Roche's Research and Early Development organisations at Genentech (gRED) and Pharma (pRED) need to accelerate R&D by leveraging data and novel computational models. The new Computational Sciences Center of Excellence (CoE) aims to harness the transformative power of data and Artificial Intelligence (AI) to assist scientists in delivering more innovative and transformative medicines.
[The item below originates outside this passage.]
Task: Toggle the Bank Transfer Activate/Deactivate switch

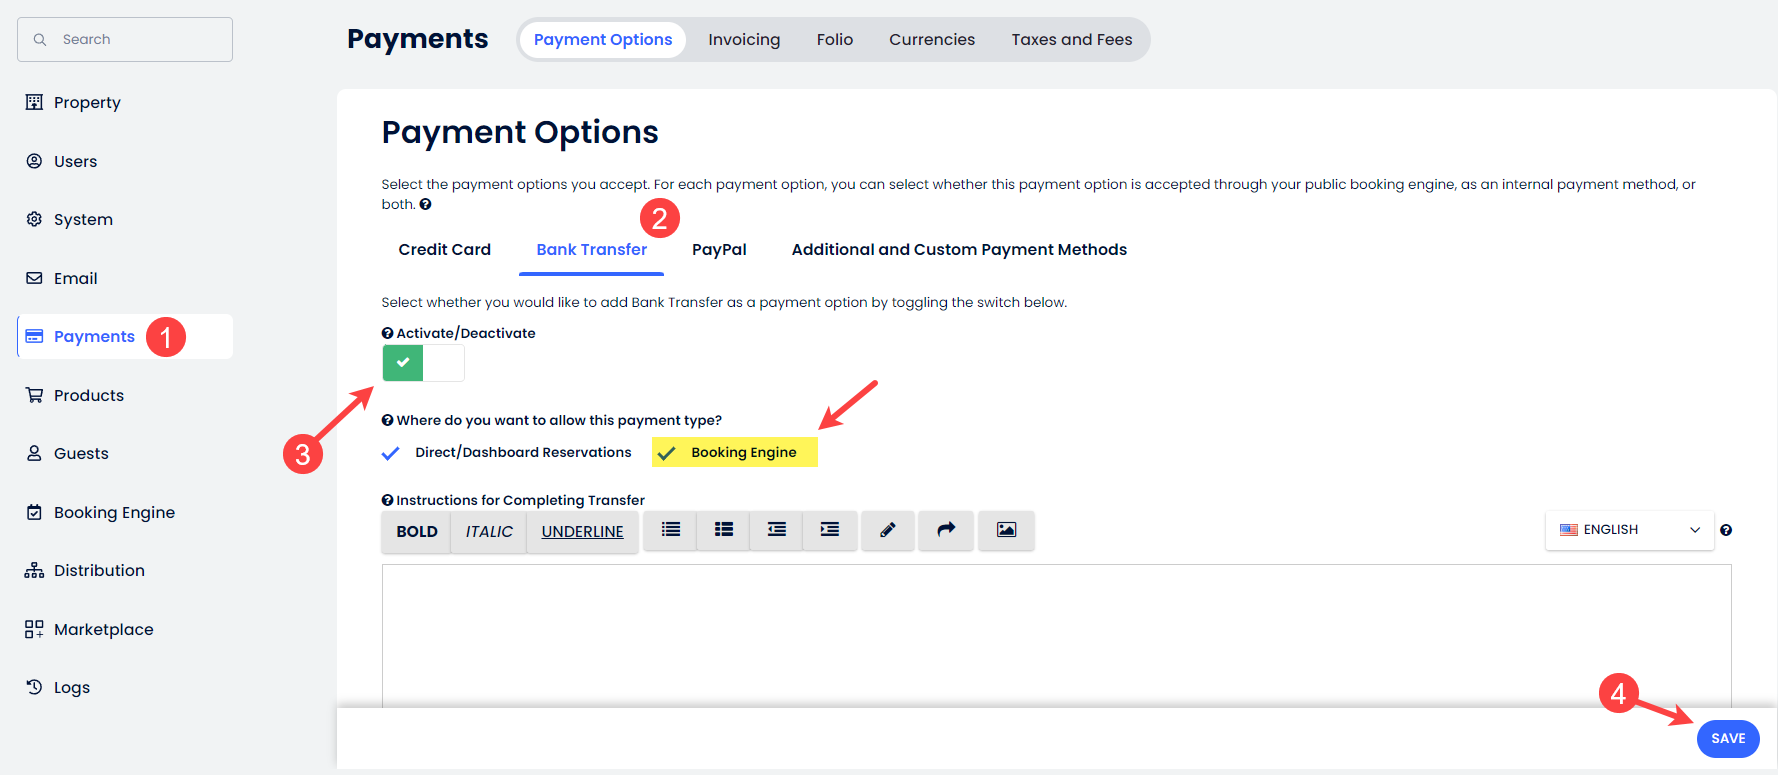Action: tap(423, 363)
The Analytics and Workflows group specifically needs to transform complex data into actionable insights for drug discovery and development, bridging the gap between data generation and biological interpretation.
Requirements
- expert knowledge of a modern bioinformatics workflow language (WDL, Nextflow, CWL or snakemake) and have deployed workflows in HPC or cloud environments
- expert in variant calling and variant interpretation from short and long reads using traditional and novel deep learning methods.
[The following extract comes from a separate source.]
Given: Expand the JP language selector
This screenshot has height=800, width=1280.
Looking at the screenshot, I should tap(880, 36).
- successfully analyzed large cohorts using an automated workflow system and were involved in all aspects of the process from data acquisition, over workflow development to data processing and interpretation
- successfully delivered multiple software projects throughout the whole development cycle (planning, implementation, testing, release, maintenance) following modern software development practices
- strong experience in the use of a high-level, object oriented programming language such as Python, Go, R or Java and a strong understanding of Linux/Unix
- knowledge of best practices for software engineering including but not limited to IaC, CI/CD, and software containerization
- able to break down large problems into smaller software components and can develop them independently or as part of a large team
Responsibilities
- establish a suite of workflows and tools for the characterization of cell lines for our growing cell therapies portfolio
- evaluate, refine, and productionize genomic workflows and incorporate the results into our data platform
- make use of and are an expert in state of the art variant calling workflows and can interpret the results in a variety of biological contexts
- create automated reports and sophisticated data bases and tools allowing for deep analysis of cell lines
- confidently evaluate and combine open-source, commercial and in-house developed solutions
- collaborate with interdisciplinary teams of Software Engineers, Computational Biology and Data Scientists to develop scientific workflows and tools that make this data available to machines and humans using a variety of interfaces
- develop, deploy and optimize solutions on several levels of the software stack
Other
- You have a PhD in Software Engineering, Computer Science, Bioinformatics, or similar and 2 years of relevant experience in a clinical, academic or commercial setting. Alternatively, a Masters degree or equivalent and at least 5 years of relevant experience.
- You are comfortable working both independently and collaboratively, and with handling several concurrent, fast-paced projects.
- You are able to execute technical projects at global scale, across multiple teams and time zones.
- You have a strategic, analytical mindset and ability to innovate using technology to advance business goals.
- You have strong communication skills and can untangle and discuss complex technical tasks.